Data for processing:
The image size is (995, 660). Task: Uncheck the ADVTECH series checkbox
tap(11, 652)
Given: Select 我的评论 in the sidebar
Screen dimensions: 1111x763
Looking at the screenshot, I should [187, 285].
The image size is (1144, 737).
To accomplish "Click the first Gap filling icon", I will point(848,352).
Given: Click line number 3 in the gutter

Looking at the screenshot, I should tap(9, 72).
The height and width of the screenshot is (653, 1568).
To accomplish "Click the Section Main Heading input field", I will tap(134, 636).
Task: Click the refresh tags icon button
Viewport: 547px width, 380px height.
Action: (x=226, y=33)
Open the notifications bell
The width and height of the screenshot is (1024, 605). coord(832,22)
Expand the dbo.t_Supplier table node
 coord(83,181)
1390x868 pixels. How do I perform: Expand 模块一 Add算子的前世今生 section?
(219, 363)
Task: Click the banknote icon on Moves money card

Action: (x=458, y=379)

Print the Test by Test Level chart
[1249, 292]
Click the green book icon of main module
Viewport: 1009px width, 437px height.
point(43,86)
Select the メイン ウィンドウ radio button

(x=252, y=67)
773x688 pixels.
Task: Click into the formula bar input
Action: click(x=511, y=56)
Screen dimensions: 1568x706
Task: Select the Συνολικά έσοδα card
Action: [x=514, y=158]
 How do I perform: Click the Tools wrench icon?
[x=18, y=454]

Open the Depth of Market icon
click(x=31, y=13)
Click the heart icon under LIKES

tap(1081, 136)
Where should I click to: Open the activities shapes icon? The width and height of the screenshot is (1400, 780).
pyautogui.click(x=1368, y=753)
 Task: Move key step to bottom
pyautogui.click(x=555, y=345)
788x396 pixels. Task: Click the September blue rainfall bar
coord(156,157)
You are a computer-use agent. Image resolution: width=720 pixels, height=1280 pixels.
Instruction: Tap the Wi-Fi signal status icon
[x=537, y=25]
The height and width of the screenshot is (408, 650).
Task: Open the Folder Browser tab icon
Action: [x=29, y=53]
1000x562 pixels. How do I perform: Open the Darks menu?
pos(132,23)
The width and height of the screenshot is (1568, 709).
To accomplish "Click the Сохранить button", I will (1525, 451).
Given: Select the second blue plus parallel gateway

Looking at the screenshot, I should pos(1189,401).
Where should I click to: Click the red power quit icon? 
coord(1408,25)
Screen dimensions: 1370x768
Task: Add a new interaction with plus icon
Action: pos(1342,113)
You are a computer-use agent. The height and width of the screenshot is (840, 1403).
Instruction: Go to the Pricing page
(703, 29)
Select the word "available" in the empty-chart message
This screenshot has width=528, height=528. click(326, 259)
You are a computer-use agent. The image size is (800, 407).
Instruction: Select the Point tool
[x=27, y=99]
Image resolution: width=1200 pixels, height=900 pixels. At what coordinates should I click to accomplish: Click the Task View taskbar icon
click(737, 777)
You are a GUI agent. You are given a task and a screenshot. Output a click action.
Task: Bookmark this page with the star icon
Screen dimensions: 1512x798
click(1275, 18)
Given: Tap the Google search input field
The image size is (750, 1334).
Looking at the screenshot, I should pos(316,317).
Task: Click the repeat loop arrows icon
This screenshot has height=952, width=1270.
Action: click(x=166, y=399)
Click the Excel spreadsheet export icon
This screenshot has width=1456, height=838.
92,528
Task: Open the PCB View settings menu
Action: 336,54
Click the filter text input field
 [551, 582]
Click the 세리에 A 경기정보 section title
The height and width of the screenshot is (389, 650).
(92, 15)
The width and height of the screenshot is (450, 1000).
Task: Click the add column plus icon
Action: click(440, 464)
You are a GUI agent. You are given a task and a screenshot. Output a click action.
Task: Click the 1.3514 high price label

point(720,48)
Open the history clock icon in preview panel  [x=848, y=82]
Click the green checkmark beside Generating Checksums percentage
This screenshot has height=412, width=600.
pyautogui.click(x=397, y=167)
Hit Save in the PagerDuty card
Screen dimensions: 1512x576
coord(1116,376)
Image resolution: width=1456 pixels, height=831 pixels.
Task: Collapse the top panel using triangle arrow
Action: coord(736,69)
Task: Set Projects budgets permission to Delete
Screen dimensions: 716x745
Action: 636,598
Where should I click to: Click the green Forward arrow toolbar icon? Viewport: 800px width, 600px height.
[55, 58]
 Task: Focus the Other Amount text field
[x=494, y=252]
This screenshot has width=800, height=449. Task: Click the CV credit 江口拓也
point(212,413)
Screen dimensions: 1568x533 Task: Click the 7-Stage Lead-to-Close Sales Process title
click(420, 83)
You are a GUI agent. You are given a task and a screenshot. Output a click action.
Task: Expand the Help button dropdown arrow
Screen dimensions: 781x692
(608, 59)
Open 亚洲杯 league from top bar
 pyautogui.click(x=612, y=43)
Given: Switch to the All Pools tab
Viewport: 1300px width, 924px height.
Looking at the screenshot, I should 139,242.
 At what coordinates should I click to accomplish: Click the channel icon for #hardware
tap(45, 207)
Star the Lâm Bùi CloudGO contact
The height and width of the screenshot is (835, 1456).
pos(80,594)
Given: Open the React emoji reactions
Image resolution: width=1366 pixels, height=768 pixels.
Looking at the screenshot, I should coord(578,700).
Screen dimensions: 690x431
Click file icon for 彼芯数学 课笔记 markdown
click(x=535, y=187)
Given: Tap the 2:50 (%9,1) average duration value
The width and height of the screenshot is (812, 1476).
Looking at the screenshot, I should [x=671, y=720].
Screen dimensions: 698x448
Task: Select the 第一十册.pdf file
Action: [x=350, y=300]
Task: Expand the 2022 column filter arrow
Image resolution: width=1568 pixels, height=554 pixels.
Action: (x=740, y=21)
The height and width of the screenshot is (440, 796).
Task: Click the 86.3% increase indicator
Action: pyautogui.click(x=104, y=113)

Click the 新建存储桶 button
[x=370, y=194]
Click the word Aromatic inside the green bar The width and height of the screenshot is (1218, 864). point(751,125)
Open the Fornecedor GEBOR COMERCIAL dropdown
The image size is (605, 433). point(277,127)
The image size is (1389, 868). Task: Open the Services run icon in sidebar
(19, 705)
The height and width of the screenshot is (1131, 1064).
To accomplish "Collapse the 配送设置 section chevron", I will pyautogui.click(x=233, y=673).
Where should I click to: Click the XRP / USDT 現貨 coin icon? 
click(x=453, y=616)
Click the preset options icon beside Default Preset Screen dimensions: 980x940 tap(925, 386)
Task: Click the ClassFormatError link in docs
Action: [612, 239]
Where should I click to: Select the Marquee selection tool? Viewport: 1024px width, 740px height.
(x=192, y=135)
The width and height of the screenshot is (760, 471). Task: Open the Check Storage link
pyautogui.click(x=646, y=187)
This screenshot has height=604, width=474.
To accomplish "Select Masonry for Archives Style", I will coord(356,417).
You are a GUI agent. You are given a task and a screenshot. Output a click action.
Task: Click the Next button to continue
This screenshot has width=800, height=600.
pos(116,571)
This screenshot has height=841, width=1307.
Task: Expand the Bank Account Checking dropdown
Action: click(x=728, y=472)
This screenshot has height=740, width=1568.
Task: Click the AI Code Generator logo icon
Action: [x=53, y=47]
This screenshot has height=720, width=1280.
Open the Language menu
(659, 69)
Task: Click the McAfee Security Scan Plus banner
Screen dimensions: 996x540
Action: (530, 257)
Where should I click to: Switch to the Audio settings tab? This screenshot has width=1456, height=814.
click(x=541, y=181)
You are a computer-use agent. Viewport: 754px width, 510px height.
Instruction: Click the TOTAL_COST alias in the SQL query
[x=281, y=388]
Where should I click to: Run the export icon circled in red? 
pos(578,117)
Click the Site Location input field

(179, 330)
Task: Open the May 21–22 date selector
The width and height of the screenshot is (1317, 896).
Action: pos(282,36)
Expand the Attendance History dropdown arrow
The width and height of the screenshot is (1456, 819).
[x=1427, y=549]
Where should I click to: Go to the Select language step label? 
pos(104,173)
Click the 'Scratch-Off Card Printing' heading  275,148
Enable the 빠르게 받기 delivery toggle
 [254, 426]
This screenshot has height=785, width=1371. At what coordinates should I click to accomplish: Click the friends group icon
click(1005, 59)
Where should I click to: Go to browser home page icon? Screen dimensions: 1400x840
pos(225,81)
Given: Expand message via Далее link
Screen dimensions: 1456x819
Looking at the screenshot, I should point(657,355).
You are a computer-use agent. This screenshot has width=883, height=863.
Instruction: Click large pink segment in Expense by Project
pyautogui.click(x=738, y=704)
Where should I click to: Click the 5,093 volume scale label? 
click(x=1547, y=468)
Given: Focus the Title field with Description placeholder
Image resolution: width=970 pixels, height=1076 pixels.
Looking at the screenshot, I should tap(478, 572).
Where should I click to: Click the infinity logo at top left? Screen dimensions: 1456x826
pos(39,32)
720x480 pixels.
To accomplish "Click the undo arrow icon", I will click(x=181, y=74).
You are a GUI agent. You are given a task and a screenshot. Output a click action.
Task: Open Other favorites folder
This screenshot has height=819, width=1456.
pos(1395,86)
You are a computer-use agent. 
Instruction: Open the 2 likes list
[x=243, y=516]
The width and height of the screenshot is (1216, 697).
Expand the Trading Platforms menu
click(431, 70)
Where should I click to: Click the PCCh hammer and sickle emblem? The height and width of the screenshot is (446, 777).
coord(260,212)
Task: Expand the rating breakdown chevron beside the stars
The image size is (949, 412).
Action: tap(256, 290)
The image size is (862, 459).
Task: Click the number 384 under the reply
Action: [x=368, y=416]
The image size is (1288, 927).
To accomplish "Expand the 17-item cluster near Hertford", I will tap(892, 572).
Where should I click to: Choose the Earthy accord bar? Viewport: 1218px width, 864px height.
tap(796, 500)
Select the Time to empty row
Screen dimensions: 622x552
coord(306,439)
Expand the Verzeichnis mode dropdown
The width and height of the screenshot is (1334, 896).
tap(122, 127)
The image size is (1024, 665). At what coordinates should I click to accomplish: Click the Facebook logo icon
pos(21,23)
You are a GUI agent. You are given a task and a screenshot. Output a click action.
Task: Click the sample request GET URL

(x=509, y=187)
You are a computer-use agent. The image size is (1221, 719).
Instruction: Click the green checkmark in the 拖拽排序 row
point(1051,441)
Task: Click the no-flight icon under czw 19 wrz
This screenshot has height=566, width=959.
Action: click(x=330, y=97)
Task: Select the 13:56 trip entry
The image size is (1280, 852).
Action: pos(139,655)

What is being asked:
Repeat everything in the listing from the line containing "Task: Expand the rating" down to the line containing "will tap(892, 572).", both of those lines included.

Task answer:
Task: Expand the rating breakdown chevron beside the stars
The image size is (949, 412).
Action: tap(256, 290)
The image size is (862, 459).
Task: Click the number 384 under the reply
Action: [x=368, y=416]
The image size is (1288, 927).
To accomplish "Expand the 17-item cluster near Hertford", I will tap(892, 572).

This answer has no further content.